## EXERCISE DETAILS:
In the article on Dario Amodei and AI model profitability, on which podcast did Amodei make his remarks?

## SELECTED EXTRACT:
★ ★ ★

Each Individual AI Model Can Already Be Profitable: Anthropic CEO Dario Amodei

AI models cost massive sums of money to be trained, and this means that leading AI companies like OpenAI and Anthropic have yet to turn a profit, but things could be different on a per-model basis.

Anthropic CEO Dario Amodei has indicated that the individual models that the company creates are profitable, even if one includes the cost of training them. But given how Anthropic keeps training new models, it reports overall losses at a company level.

“There’s two different ways you could describe what’s happening in the model business right now,” Amodei said on the Cheeky Pint podcast. “So, let’s say in 2023, you train a model that costs $100 million, and then you deploy it in 2024, and it makes $200 million of revenue. Meanwhile, because of the scaling laws, in 2024, you also train a model that costs $1 billion. And then in 2025, you get $2 billion of revenue from that $1 billion, and you’ve spent $10 billion to train the model,” he added.

“So, if you look in a conventional way at the profit and loss of the company, you’ve lost $100 million the first year, you’ve lost $800 million the second year, and you’ve lost $8 billion in the third year — it looks like it’s getting worse and worse. (But) if you consider each model to be a company, the model that was trained in 2023 was profitable. You paid $100 million, and then it made $200 million of revenue. There’s some cost to inference with the model, but let’s just assume, in this cartoonish cartoon example, that even if you add those two up, you’re kind of in a good state. So, if every model was a company, the model, in this example, profitable,” he added.

“What’s going on is that while you’re reaping the benefits from one company, you’re founding another company that’s much more expensive and requires much more upfront R&D investment. The way this is going to shake out is that it’s going to keep going up until the numbers get very large, and the models can’t get larger, and then there will be a large, very profitable business. Or at some point, the models will stop getting better, and there will perhaps be some overhang — we spent some money, and we didn’t get anything for it — and then the business returns to whatever scale it’s at,” he said.

★ ★ ★

## EXCERPTED RECORDS:

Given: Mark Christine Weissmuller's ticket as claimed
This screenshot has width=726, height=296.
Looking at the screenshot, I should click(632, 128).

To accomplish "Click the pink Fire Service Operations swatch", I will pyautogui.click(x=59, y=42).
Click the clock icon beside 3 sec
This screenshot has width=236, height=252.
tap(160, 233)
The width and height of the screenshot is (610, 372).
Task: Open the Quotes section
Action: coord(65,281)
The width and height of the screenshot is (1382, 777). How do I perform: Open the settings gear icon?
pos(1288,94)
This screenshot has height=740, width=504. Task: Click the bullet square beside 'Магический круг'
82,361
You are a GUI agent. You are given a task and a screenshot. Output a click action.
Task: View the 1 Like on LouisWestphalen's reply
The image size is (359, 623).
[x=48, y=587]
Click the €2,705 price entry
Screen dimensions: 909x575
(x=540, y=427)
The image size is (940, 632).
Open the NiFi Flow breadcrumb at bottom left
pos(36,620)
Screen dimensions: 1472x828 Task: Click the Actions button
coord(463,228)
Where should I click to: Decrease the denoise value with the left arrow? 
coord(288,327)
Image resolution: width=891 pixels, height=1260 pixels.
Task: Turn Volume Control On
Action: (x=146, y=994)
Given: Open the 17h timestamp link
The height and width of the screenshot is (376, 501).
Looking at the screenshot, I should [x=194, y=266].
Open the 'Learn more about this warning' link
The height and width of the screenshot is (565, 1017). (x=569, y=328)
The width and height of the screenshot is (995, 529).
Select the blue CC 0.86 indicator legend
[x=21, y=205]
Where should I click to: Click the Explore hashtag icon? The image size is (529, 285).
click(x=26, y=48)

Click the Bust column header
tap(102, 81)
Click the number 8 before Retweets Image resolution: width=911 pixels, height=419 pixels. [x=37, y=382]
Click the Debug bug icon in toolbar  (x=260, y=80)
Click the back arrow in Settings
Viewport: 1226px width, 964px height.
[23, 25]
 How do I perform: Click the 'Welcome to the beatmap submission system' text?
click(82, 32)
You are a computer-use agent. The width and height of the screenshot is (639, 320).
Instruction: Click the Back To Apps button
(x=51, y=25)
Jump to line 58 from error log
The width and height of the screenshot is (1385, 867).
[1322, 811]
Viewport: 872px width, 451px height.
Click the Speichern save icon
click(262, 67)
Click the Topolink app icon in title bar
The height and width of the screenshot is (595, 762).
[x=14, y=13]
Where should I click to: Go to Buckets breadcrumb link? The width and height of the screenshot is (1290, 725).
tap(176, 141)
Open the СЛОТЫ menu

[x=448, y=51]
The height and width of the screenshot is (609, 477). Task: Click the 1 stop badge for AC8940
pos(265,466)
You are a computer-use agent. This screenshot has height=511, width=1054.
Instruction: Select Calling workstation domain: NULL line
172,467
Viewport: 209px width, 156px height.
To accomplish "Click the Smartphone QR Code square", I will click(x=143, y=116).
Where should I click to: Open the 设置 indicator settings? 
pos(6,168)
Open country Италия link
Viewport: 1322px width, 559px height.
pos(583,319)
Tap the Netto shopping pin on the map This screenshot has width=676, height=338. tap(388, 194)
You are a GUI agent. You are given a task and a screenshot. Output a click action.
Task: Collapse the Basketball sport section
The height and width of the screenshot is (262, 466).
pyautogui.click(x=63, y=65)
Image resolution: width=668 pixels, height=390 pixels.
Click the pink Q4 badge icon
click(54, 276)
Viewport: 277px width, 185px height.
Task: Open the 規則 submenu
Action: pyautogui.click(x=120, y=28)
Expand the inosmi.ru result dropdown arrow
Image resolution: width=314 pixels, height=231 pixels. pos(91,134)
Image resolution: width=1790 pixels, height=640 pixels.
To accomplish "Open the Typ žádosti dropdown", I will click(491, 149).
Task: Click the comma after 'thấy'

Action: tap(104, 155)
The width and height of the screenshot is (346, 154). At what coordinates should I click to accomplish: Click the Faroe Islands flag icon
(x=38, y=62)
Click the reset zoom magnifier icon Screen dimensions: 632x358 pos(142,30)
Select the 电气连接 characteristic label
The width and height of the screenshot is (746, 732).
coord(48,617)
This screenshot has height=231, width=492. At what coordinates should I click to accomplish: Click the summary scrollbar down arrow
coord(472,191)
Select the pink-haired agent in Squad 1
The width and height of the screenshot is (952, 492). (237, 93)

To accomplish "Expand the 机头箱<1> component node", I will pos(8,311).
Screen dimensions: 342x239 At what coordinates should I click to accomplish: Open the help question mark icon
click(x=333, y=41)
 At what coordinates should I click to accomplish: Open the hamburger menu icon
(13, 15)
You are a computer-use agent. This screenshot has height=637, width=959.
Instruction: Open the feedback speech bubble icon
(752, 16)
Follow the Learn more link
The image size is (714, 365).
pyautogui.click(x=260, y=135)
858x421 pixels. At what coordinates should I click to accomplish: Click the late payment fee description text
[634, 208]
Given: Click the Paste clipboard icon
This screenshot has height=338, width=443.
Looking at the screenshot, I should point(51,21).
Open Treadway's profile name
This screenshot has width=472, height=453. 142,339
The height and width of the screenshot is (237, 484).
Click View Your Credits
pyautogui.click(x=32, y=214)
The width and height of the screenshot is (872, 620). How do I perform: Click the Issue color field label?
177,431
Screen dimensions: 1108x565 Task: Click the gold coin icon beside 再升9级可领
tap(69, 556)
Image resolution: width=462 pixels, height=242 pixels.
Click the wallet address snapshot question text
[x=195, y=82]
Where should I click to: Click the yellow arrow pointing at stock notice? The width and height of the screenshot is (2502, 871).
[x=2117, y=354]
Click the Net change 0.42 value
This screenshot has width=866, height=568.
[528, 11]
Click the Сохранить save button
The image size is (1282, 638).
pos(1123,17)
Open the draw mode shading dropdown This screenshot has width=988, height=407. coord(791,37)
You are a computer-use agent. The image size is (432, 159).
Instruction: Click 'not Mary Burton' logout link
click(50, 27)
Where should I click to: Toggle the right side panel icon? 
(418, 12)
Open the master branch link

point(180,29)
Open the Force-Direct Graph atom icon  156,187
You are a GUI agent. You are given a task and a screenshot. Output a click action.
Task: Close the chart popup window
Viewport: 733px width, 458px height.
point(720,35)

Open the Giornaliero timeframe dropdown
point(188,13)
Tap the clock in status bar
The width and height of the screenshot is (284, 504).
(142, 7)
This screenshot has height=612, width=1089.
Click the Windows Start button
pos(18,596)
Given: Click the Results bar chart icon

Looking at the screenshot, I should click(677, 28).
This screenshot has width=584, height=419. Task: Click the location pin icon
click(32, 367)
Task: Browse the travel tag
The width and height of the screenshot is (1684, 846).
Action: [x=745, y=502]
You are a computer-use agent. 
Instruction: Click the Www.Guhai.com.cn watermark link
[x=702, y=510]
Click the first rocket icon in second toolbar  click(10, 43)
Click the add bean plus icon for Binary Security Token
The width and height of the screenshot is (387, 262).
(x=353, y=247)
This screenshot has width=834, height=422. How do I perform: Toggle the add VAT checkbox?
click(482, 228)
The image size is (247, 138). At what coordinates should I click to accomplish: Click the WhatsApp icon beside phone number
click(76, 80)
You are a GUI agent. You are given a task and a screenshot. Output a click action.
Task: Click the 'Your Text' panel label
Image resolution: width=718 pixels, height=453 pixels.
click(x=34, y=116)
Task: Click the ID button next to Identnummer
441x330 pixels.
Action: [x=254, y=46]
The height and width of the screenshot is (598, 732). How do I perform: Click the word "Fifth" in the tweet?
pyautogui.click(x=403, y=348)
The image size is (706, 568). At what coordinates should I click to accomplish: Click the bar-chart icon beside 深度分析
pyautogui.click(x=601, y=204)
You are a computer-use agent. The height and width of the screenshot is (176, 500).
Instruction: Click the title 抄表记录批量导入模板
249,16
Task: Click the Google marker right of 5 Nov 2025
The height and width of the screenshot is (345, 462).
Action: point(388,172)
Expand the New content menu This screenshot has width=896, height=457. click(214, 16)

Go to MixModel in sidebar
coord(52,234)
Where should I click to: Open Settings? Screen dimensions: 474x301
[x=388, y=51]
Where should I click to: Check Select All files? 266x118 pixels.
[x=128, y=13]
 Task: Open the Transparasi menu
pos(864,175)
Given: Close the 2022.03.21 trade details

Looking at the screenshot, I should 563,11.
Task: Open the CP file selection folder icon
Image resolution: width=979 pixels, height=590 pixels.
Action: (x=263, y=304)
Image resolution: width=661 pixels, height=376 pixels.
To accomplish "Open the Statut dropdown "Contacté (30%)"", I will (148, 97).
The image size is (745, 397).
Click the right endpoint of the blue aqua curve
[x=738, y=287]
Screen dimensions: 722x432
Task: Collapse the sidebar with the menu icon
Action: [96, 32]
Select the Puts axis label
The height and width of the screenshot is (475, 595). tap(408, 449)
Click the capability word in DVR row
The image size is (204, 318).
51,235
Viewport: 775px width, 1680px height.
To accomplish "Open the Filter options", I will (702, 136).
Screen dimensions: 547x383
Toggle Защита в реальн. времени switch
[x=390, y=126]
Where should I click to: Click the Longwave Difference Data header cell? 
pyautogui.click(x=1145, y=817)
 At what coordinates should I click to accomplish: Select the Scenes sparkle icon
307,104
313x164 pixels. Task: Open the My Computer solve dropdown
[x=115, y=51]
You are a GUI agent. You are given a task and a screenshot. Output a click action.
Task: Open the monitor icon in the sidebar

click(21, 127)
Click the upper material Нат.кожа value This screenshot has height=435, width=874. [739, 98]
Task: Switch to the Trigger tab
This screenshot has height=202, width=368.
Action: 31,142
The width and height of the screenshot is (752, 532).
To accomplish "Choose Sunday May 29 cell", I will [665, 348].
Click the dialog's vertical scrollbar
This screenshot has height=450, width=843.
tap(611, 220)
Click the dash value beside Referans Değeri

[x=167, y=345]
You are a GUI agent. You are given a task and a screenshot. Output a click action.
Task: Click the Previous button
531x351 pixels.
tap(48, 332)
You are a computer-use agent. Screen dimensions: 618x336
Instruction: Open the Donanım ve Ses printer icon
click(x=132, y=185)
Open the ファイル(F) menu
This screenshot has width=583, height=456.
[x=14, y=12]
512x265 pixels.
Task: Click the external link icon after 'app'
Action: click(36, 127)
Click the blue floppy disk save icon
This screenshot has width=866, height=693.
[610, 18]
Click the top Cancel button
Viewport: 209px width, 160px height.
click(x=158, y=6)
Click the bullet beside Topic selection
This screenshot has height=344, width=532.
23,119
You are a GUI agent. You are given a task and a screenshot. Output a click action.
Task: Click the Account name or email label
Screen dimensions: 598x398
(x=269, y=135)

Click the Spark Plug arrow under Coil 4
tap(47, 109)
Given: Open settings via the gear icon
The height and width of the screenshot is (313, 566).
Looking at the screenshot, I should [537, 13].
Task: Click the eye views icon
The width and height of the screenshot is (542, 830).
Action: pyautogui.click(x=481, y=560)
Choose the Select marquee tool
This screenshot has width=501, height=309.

★ ★ ★

## RESULT OF THIS EXERCISE:
The Cheeky Pint podcast.